One of my very earliest video game memories is seeing a huge 4-player Gauntlet cabinet looming over me from the end of a dimly lit arcade at Butlins in Margate. I could barely reach the controls but the beautiful artwork, colourful visuals and, especially, the speech booming out of those huge stereo speakers had me mesmerised. At the time I had to put up with watching my dad play, it but a few years later it would become one of my favourite video games and remains so to this very day. So when I saw the Gauntlet-esque dungeon crawler Hack, Slash & Backstab listed in the Xbox store I got quite excited. Question is though, can it live up to the mastery of Atari’s classic arcade game?
Talking of Gauntlet, at first glance Hack, Slash & Backstab looks quite similar to Warner Bros. Interactive’s 2014 reboot of the classic franchise, upgrading the dungeon crawler genre from an overhead 2D experience to a full blown 3D one. Like Gauntlet, it also very much focuses its gameplay on a multiplayer experience. In fact, it’s a certain element of the co-op game that is Hack, Slash & Backstab’s key selling point.

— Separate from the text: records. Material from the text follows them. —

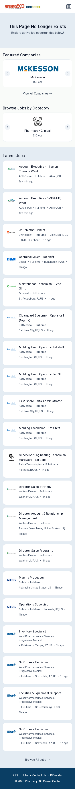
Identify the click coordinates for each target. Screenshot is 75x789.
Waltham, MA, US (29, 496)
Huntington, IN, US (54, 261)
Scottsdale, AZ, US (45, 676)
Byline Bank (25, 234)
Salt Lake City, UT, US (31, 330)
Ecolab (23, 261)
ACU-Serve (25, 176)
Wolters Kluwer (27, 491)
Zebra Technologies (30, 464)
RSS (15, 775)
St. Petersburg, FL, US (31, 298)
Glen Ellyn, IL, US (59, 234)
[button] (67, 127)
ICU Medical (25, 325)
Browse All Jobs (36, 759)
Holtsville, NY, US (28, 469)
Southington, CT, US (30, 357)
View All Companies (36, 93)
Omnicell (24, 293)
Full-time (40, 176)
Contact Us (39, 775)
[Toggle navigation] (68, 6)
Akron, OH (55, 176)
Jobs (25, 775)
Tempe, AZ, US (43, 645)
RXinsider (56, 775)
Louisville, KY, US (53, 609)
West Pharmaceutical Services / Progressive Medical (37, 638)
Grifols (22, 582)
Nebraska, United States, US (35, 587)
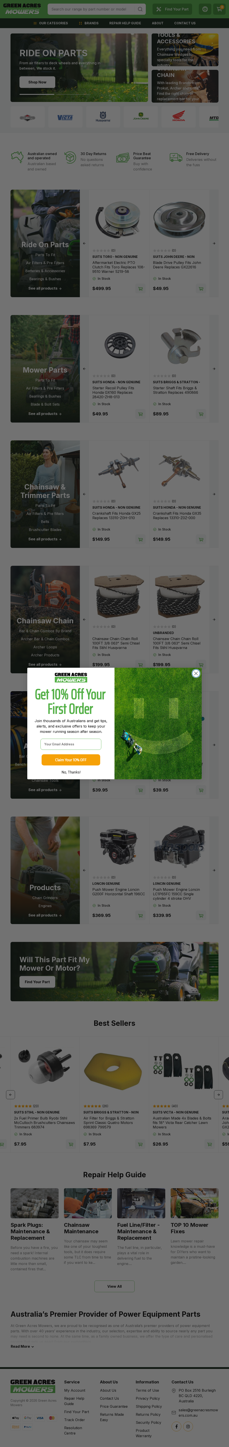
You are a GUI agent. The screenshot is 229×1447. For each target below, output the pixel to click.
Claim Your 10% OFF (71, 760)
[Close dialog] (196, 673)
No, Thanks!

“Playing this game with others will leave you very much torn; working together is the only way you will make your way through Hack, Slash & Backstab, but you can’t win without taking them out!”
Once again taking its cue from Gauntlet, the object of the game is to get through each level by fighting off the monsters and making your way to the exit; only Hack, Slash & Backstab takes the competitiveness one step further as whomever reaches the exit first is deemed the winner. That’s not all though, as you can also take out the other players with your weapons too, bringing a whole new meaning to “friendly fire”. Playing this game with others will leave you very much torn; working together is the only way you will make your way through Hack, Slash & Backstab, but you can’t win without taking them out!
Hack, Slash & Backstab is absolutely relentless from the off, enemies constantly re-spawn, attack in hordes and quickly trap you if you don’t keep moving. You can grab power-ups that will improve your standard weapon as well as collecting magic potions and all-important health, but all they will do is stem the flow slightly because this game is incredibly tough. If you don’t have any friends to play with, then it’s even tougher! Surviving on your own for more than a few levels is nigh on impossible; you will just find yourself using the dash button constantly to run away from the enemies in search of the exit rather than battle them, and in all honesty this kind of defeats the purpose of the game.
There is no doubt that Hack, Slash & Backstab contains all the ingredients to make a very fine solo experience, but it’s just far too tough to do anything other than frustrate you. Even in the intended multiplayer mode it’s still too hard for its own good. By far the biggest problem with Hack, Slash & Backstab is the re-spawning enemies, something that is never welcome in video games. In Gauntlet you have monster generators; you destroy those and no more monsters come. That pretty much became the standard for all dungeon crawlers from then on. In Hack, Slash & Backstab enemies appear from nowhere, fill up the entire room and kill you within seconds. Not just annoying grunts either; huge boss size creatures attack in number that are almost impossible to defend against!
“There is no doubt that Hack, Slash & Backstab contains all the ingredients to make a very fine solo experience, but it’s just far too tough to do anything other than frustrate you”
I so wanted to like Hack, Slash & Backstab. I played it over and over again, trying to convince myself it was a good game and that I would get better with time or once I leveled up my character. Unfortunately, neither of these things ever happened and I am just left feeling disappointed that Magic Spell Studios chose to make this game as hardcore as possible. The controls don’t help matters much either, as you constantly need to face the direction you are shooting – kind of inexcusable in the twin stick era.
It’s a great shame because Hack, Slash & Backstab has some lovely visuals with its dark, brooding dungeons and lovely lighting effects. It also has lots of great ideas, especially when you are playing with three other friends. Unfortunately, the hardcore difficulty is just too unforgivable, and I can only really recommend this game to those who either have lots of friends or enjoy being punished.